NASA’s Perseverance rover captured this view of the location where it will be parked for several weeks during Mars solar conjunction, a period when engineers stop sending commands to spacecraft at the Red Planet because the Sun may interfere with radio signals. Credit: NASA/JPL-Caltech

NASA’s Jet Propulsion Laboratory has announced a two-week pause, from November 11 to 25, in sending commands to its Mars fleet due to the Mars solar conjunction. This phenomenon, which occurs every two years when Earth and Mars are on opposite sides of the Sun, could potentially corrupt radio signals sent from Earth due to hot, ionized gas expelled from the Sun’s corona. Despite the pause, JPL’s rovers and orbiters will continue to collect limited data.
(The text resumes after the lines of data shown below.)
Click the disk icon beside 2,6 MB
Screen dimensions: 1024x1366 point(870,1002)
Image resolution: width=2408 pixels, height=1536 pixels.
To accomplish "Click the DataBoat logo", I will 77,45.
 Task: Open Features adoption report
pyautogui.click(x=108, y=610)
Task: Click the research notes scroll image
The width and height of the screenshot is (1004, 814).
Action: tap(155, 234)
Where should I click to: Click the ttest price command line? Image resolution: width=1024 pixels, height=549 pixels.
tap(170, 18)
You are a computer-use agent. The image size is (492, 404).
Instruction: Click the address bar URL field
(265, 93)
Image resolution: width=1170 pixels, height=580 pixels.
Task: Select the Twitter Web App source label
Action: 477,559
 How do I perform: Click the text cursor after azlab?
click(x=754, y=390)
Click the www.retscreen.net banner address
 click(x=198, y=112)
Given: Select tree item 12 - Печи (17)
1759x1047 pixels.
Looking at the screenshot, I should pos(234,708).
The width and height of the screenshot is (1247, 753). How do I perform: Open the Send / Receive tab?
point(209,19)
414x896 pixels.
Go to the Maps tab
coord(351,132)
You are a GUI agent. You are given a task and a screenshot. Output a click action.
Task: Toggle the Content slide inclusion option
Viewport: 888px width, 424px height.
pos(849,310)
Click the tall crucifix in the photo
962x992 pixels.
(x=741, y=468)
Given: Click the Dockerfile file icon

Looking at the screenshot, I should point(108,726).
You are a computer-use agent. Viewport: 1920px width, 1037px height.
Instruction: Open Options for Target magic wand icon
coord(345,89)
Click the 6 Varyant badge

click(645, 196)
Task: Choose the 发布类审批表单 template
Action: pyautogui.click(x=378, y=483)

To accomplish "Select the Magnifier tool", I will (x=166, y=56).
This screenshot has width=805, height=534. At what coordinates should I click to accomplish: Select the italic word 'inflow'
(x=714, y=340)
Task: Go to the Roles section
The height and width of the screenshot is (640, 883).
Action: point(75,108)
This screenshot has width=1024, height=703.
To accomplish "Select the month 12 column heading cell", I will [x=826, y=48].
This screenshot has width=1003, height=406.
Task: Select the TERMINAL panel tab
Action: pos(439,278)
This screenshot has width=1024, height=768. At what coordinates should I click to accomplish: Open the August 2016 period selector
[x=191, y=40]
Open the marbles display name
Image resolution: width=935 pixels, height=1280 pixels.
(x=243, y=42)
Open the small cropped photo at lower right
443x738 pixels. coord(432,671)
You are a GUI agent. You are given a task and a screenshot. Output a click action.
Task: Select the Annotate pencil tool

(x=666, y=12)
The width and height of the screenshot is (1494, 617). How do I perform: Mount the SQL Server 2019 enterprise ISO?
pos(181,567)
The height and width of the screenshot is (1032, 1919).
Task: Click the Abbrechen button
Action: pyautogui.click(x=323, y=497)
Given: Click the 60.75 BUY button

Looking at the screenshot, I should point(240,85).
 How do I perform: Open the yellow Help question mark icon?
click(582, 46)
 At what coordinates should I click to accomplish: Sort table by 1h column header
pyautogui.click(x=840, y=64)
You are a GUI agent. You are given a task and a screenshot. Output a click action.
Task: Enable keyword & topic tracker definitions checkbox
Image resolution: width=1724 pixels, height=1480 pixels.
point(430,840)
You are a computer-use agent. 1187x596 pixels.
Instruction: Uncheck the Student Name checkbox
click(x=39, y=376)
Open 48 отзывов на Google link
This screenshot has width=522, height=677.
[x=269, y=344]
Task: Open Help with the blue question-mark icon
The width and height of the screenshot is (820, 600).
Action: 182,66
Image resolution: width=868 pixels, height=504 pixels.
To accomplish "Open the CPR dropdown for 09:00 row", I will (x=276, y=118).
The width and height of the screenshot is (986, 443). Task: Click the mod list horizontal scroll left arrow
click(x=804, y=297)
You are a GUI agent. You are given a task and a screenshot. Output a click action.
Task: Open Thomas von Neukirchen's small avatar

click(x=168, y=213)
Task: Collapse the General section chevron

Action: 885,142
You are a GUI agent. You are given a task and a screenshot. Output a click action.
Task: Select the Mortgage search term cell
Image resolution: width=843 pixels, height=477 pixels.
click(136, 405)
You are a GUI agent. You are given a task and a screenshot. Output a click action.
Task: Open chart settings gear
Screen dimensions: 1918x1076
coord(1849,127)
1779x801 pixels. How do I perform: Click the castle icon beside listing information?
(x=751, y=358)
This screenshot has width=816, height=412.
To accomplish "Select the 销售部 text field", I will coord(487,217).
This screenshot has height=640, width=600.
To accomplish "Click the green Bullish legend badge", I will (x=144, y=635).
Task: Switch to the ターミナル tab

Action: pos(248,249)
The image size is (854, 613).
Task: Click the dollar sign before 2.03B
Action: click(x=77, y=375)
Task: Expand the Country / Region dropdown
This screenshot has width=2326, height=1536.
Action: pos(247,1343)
That’s not to say those robotic explorers are on holiday. NASA’s Perseverance and Curiosity rovers will monitor changes in surface conditions, weather, and radiation as they stay parked. Although momentarily grounded, the Ingenuity Mars Helicopter will use its color camera to study the movement of sand, which poses an ever-present challenge to Mars missions. The Mars Reconnaissance Orbiter and the Odyssey orbiter will continue imaging the surface. And MAVEN will continue collecting data on interactions between the atmosphere and the Sun.
While NASA usually receives health updates from the Mars fleet throughout conjunction, there will be two days when the agency will not hear from it because the Red Planet will be fully behind the disk of the Sun.
Once the moratorium (as the communications pause is known) ends, the orbiters will relay all the pending science data to Earth, and the spacecraft can begin receiving instructions again.
“Our mission teams have spent months preparing to-do lists for all our Mars spacecraft,” said Roy Gladden, manager of the Mars Relay Network at NASA’s Jet Propulsion Laboratory in Southern California. “We’ll still be able to hear from them and check their states of health over the next few weeks.”